Bayerischer Mittelstand: weniger Innovation, steigender Digitalisierungsdruck

Der Mittelstand in Bayern wird bei Innovationen immer mehr von großen Unternehmen abgehängt. Zu diesem Ergebnis kommt eine Umfrage des Bayerischen Industrie- und Handelskammertag (BIHK) unter 300 Unternehmen im Freistaat. Vor allem der Fachkräftemangel, ein hoher Bürokratieaufwand sowie fehlendes Wagniskapital werden als „Innovationsbremsen“ benannt.

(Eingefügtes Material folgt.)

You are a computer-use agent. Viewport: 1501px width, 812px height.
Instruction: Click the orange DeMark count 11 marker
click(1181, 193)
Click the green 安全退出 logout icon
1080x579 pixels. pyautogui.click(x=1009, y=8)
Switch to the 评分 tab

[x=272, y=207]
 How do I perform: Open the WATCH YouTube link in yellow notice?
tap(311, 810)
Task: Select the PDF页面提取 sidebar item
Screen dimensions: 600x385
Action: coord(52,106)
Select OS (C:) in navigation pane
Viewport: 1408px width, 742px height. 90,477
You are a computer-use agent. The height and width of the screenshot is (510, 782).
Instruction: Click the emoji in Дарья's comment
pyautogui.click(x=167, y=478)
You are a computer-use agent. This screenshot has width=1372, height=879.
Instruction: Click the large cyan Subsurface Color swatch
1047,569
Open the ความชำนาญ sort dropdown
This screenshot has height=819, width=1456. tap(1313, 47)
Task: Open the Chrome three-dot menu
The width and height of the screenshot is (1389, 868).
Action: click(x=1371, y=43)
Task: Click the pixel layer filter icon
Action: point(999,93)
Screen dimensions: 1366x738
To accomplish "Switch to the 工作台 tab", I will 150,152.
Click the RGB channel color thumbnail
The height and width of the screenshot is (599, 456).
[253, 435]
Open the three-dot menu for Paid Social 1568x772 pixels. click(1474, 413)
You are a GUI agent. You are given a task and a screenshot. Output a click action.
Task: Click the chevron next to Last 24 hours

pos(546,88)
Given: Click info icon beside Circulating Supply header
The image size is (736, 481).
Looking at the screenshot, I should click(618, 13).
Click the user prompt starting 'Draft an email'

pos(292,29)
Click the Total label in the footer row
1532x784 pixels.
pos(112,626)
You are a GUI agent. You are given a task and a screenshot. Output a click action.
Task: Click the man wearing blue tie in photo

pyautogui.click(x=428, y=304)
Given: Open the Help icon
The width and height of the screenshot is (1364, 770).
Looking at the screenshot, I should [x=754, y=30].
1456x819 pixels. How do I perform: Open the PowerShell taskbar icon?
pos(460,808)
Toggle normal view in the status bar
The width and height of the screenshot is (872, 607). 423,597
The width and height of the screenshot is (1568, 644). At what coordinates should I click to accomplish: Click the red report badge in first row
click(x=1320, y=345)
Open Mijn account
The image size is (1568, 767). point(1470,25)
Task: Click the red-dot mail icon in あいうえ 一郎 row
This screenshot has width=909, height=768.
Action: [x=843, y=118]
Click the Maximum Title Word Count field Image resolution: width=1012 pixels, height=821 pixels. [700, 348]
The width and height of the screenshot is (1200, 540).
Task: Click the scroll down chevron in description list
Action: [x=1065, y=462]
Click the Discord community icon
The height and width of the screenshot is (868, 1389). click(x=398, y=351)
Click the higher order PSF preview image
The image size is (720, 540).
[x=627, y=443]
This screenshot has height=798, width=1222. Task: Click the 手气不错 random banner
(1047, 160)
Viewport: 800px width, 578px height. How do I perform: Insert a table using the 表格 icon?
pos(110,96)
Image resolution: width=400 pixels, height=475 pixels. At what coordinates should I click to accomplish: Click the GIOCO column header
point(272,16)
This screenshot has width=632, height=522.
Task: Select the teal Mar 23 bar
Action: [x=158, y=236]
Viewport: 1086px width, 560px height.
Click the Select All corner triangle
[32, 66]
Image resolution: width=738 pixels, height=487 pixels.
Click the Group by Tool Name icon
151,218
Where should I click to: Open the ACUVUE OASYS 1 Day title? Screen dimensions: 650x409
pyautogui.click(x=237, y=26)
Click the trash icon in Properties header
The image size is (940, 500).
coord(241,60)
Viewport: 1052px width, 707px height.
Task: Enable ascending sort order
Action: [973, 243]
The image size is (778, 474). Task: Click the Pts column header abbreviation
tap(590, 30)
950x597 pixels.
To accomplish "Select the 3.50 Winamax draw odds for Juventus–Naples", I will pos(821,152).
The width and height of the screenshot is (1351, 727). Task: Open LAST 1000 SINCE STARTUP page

Gleichzeitig droht der bayerische Mittelstand die Digitalisierung zu verschlafen. „Zwar wollen fünf von zehn Unternehmen stärker als bisher betriebliche Prozesse digitalisieren – aber es sind vor allem die Großen, die voranschreiten“ beklagt BIHK-Präsident Eberhard Sasse. Die Kombination aus abnehmender Innovationskraft bei steigendem Digitalisierungsdruck bewertet die BIHK als „besorgniserregend“.

Die Herausforderungen und Chancen der Digitalisierung für KMUs und in Kommunen thematisiert am 30. Juni 2016 ein eigener Expertenworkshop auf dem Münchner Cyber Dialog.